Well the test was all sorts of negative this morning. I would like to say that I was totally fine with it, but honestly it was still really hard. I had let the glimmer of hope in my heart kinda grow due to the fact that the spotting totally went away for about eight hours yesterday. I knew that happened last month too, but still the hope was building. Last night at ten I started cramping and I knew...I went on to bed, but woke up at four thirty MISERABLE with my endometriosis. It was really really bad. I got up, took a test to be sure (because I am still a touch of crazy...and because the doc said I always have to take a test before I can move on because of the Clomid) and then immediately started my paid medicine. Unfortunately, you know how it is when you are already miserable...the medicine takes a while to work. I couldn't stand, but laying down was miserable too. It was a bad night. I got up at five thirty and sent an email to work telling them I would see them Wednesday.
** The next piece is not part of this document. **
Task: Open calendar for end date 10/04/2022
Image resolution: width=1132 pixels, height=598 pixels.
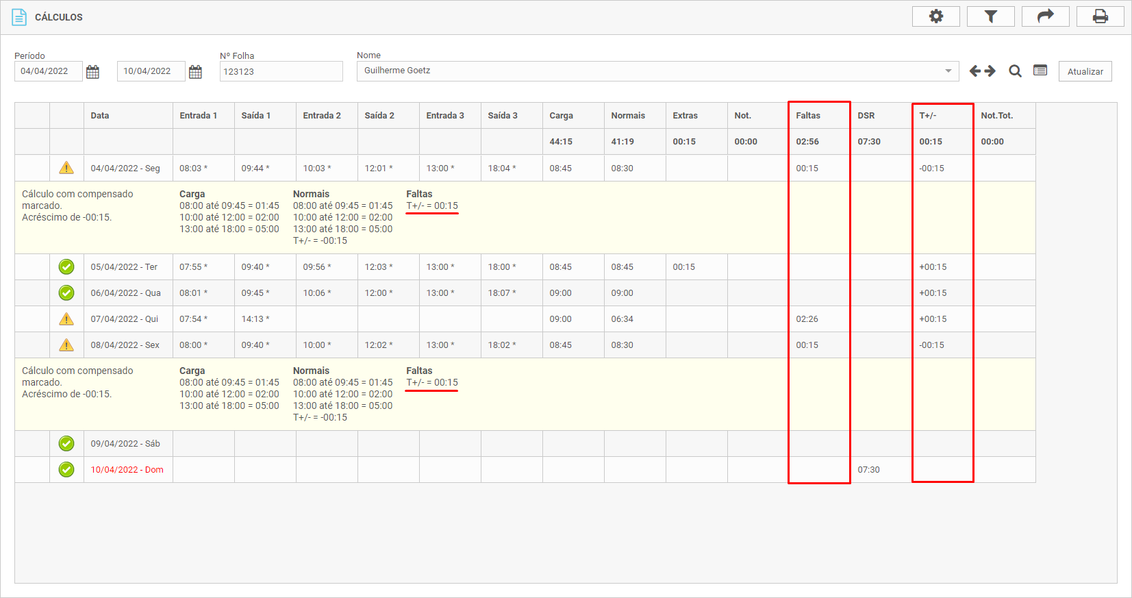Action: pos(195,72)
I watched the sun come up...not sure when I finally passed out, but I think around seven.
I woke up just a bit ago and I feel much better. Still sore and uncomfortable, but the pain medicine is doing it's job. I am just planning to lay around the house and try to have a nice day off. I have lots of Lost to watch, so that should keep me entertained. The only good thing about the way this cycle works is that when you finally start, it is still day one of your next try. Day one of an entirely new cycle. Another chance. I just gotta move on.
I also just wanted to say thanks to all of you for always listening. I have always had a hard time complaining about myself. Complaining about thinks that annoys me...no problem...but when it is something about me, I feel like I shouldn't make a big deal out of it. This blog has really given me an outlet and I know that I talk about all of this stuff a lot on here, and it might all seem really repetitive, because it really is. When I reread my mother's day post I thought it was awfully winy and I didn't even mention that I had a WONDERFUL day with my WONDERFUL mother, but I still need to get it all out. I need to talk, and lots of you are there on the phone or in person, and I am so thankful for you all too, but somehow writing it all down really helps me. And I just wanted to say thanks for always listening...
<------------xoxox---------------> This is just me sending a big hug!!
ReplyDeleteWhat a great way to look at it -- that it's day one of a new chance, a new cycle. I can't imagine how hard this must be for you -- you are so brave and are handling it so well. I hope you get to relax today.
ReplyDeleteI don't comment every day because THE KIDS ARE CRAZY at school, but I read every day and think about you and hope for good news. Keep venting - it will make you feel better!
ReplyDeleteit must be so frustrating, yet i admire your outlook on the subject.
ReplyDelete" Day one of an entirely new cycle. Another chance. I just gotta move on."
hope you catch up on some 'lost' today!